The Weekly Rhythm: Play → Name → Make → Reflect

This is how learning happens in VG101. Every concept, every week, follows the same cycle. It's not optional structure - it's the method.

Practice - what you do

The Four Phases

Play

Experience videogames with intention. Not just "playing for fun" - playing to feel, to notice, to gather raw material for naming. Play is research.

Name

Develop vocabulary for what you felt. If you can't name it, you can't discuss it, design it, or improve it. Naming makes the invisible visible.

Make

Create something that embodies the concept. Your idea only becomes a videogame when you commit to constraints: input, timing, state, feedback. Making reveals what you actually understand.

Reflect

Articulate what you learned. What worked? What didn't? What do you understand now that you didn't before? Reflection closes the loop and prepares you for the next cycle.

Why This Order?

The conventional order - theory first, application second - doesn't work for videogame design.

The problem with theory-first: students learn words without referents. "Ludonarrative dissonance" means nothing until you've felt the dissonance.

The Play → Name → Make → Reflect sequence ensures that vocabulary attaches to felt experience, and that understanding emerges from making.

Play: Active Engagement

"Play" isn't just passing time with videogames. It's active, attentive engagement.

  • Playing with a question in mind ("What makes this jump feel good?")
  • Journaling while or after playing
  • Playing something unfamiliar (not just comfort videogames)
  • Playing critically (noticing choices, not just reacting)

Name: Vocabulary That Fits

Naming should feel like relief, not burden.

If we've shown students Celeste and had them write about the dash, then we introduce "gesture" - they should think "oh, that's what that was!"

Make: Constrained Creating

Making should be scoped and focused, not open-ended.

"Make a videogame" is paralyzing.

"Recreate the Celeste dash using the dash scaffold in 30 minutes" is actionable.

The constraint is the gift.
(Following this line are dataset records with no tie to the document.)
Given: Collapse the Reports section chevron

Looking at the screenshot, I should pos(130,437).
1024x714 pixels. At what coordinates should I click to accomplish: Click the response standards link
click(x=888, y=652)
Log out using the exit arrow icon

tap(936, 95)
Freedom overwhelms; constraint enables.

Reflect: Closing the Loop

Reflection is where learning consolidates. Without it, students do but don't understand.

Good reflection prompts:

  • "What surprised you in the making process?"
  • "How is what you made different from what you planned?"
  • "What would you do differently?"
  • "How does this change how you see the original videogame?"